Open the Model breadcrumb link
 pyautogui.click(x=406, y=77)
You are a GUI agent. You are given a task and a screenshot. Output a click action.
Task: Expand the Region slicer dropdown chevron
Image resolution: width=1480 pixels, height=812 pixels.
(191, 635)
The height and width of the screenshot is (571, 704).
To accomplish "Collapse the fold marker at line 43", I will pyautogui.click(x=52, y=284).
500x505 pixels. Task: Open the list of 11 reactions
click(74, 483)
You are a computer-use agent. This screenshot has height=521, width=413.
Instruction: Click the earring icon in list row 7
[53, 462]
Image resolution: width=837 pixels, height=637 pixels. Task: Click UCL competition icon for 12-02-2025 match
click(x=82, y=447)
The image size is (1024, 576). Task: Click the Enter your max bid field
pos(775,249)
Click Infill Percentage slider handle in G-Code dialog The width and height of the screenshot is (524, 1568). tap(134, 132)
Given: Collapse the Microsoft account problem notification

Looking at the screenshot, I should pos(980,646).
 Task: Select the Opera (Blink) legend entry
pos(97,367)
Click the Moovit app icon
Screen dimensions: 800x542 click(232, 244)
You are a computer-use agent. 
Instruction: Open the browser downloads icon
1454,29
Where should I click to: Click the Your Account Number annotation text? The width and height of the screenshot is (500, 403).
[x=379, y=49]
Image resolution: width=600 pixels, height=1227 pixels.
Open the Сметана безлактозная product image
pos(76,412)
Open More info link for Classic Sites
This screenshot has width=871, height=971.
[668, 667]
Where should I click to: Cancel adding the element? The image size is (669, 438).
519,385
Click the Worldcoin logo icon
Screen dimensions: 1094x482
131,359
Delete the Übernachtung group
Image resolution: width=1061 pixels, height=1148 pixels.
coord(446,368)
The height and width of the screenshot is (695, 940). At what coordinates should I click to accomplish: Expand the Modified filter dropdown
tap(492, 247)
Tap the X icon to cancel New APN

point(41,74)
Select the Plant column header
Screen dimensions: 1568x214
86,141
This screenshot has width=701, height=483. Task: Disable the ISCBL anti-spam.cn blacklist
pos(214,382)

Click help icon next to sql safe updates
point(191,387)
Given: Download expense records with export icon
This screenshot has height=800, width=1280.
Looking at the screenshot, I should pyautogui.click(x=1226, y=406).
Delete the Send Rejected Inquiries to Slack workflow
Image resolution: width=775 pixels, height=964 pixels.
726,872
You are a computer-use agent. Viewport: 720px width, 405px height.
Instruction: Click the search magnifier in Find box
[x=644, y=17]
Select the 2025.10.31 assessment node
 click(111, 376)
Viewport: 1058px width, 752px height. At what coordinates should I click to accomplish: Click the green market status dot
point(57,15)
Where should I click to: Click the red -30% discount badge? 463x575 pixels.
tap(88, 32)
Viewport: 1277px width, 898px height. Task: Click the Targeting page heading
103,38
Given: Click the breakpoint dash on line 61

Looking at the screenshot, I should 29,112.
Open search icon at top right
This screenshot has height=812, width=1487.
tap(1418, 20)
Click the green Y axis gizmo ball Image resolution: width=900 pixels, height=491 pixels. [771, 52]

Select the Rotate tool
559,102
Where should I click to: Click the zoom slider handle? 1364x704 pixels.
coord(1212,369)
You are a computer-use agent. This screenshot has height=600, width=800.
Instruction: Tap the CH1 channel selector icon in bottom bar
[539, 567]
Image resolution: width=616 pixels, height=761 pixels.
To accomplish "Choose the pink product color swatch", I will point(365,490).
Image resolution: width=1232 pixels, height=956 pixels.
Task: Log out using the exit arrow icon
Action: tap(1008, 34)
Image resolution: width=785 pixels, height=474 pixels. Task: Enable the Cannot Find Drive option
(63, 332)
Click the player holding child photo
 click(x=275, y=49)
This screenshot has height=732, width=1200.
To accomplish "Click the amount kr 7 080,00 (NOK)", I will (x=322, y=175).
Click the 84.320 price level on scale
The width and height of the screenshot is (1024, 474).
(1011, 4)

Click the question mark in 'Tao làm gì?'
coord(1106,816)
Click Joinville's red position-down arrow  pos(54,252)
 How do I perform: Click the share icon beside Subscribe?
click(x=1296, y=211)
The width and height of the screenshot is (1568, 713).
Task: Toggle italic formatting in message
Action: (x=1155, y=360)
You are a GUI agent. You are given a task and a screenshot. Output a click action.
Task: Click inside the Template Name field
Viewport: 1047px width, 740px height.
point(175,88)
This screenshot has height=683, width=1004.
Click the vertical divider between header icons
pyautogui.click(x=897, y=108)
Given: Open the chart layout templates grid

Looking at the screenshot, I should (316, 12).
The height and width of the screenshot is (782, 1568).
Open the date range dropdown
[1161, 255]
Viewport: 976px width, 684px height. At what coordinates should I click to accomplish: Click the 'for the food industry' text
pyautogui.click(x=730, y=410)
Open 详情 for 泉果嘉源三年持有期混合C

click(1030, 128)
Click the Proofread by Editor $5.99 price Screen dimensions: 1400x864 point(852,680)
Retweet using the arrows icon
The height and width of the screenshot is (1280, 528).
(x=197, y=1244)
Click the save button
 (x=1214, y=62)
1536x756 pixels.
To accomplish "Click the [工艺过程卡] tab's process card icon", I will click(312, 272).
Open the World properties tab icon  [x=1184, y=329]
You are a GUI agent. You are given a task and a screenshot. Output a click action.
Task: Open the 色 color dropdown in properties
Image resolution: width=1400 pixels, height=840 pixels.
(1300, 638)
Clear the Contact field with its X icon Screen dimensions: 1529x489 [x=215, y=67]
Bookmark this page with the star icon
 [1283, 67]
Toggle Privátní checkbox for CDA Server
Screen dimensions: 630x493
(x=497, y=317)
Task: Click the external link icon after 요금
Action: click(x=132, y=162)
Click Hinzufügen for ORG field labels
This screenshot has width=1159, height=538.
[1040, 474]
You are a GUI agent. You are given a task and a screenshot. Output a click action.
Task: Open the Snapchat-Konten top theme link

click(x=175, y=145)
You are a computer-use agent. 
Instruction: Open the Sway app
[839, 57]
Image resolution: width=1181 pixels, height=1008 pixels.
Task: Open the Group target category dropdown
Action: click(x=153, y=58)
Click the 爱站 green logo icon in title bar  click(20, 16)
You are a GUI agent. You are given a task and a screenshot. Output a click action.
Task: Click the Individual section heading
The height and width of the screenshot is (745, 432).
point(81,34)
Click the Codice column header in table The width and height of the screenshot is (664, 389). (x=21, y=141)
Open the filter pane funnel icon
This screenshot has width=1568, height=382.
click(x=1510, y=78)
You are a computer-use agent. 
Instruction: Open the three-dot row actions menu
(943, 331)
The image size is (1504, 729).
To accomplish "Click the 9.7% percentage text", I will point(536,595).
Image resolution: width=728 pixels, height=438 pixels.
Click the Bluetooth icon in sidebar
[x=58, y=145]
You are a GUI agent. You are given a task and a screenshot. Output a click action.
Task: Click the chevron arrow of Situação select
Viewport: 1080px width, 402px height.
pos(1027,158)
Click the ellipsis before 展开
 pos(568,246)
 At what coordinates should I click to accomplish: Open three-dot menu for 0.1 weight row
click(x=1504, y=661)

§ **ABOUT THIS TASK**:
Using the material above, find each line that holds "logo" and copy that line.

§ **EXERCISE RESPONSE**:
Click the Worldcoin logo icon
Click the 爱站 green logo icon in title bar  click(20, 16)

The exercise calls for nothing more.